'Complement IPF guidelines with clinical expertise'

When you go to a medical specialist, you expect to hear definite answers on your most pressing questions. Unfortunately, even doctors are only human, and scientific progress is sometimes slower than we would like. Although a lot of progress has been made in idiopathic pulmonary fibrosis (IPF) in the last 15 years, some things still remain unknown. Now, researchers provide guidance for these difficult questions that are asked by patients in daily practice. 

What is IPF?’ Difficult to answer because in many cases a definitive diagnosis of IPF cannot be made.

Argyris Tzouvelekis and colleagues have listed 4 of the most frequently asked but difficult to answer questions they came across in daily practice. The number one frequently asked question in daily practice is: ‘What is IPF?’ Difficult to answer because in many cases a definitive diagnosis of IPF cannot be made. For instance, the guidelines recommend a lung biopsy to establish a definitive diagnosis in ‘possible IPF’ cases, but this is often not desirable because of the risk of complications. The second frequently asked question has a strong emotional component: ‘Why me?’ Also difficult to answer, as it is still unclear what exactly causes IPF. Although some associations with risk factors have been found, this does not prove these risk factors actually cause the disease.

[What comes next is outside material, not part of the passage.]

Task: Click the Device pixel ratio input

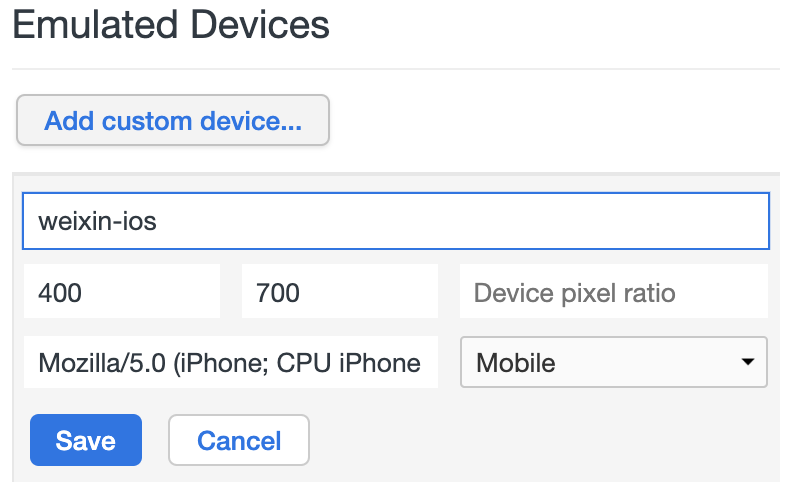Action: (614, 292)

Another challenging question concerns therapy: ‘What treatment do you recommend for me?’ The guideline recommendations are mostly based on trials focussing on patients with mild to moderate IPF. This, however, does not reflect the broader IPF population treated in everyday clinical practice. And what to think of the situation when according to recommendations you need a lung transplant but lung transplantation centers are absent, as is the case in Greece? 

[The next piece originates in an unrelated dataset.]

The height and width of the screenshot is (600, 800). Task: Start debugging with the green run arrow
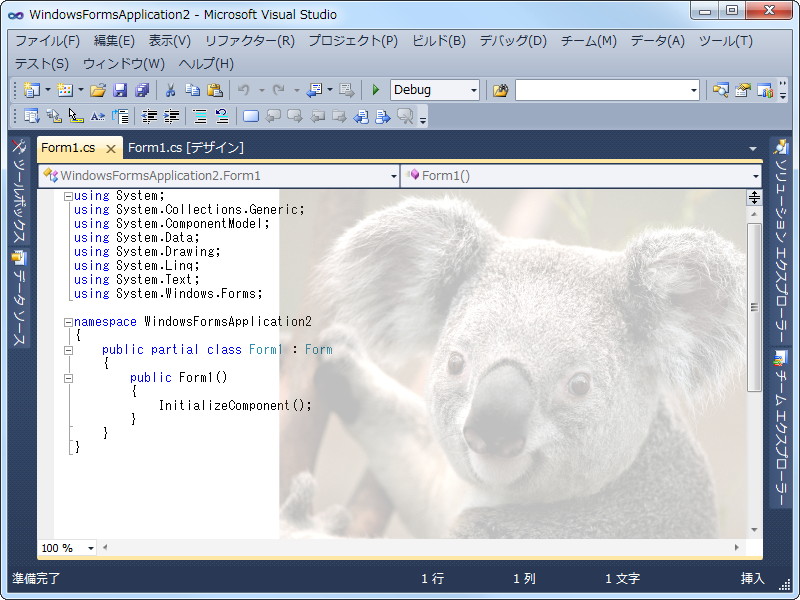pos(375,90)
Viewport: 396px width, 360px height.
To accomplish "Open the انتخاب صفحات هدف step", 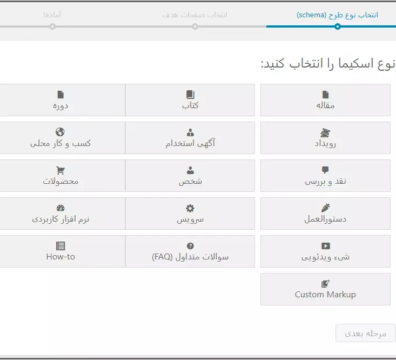I will click(195, 15).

The last question addressed by the researchers is: ‘How long am I going to live?’ This may be the most critical question when you are diagnosed with a disease in which the prognosis is as poor as three to five years. But different IPF groups with different rates of progression can be distinguished. It is, however, not possible to predict whether? your IPF will progress rapidly or not.

Tzouvelekis and colleagues conclude that an important limitation of the current guidelines is that the recommendations do not seem to apply to specific patient subpopulations. They advocate complementing the guidelines with clinical expertise from centers of excellence across the world to provide practical guidance and realistic answers to patients’ questions.

Reference:
Tzouvelekis A, Tzilas V, et al. Diagnostic and prognostic challenges in Idiopathic Pulmonary Fibrosis: A patient's "Q and A" approach. Pulm Pharmacol Ther 2017;42:21-4.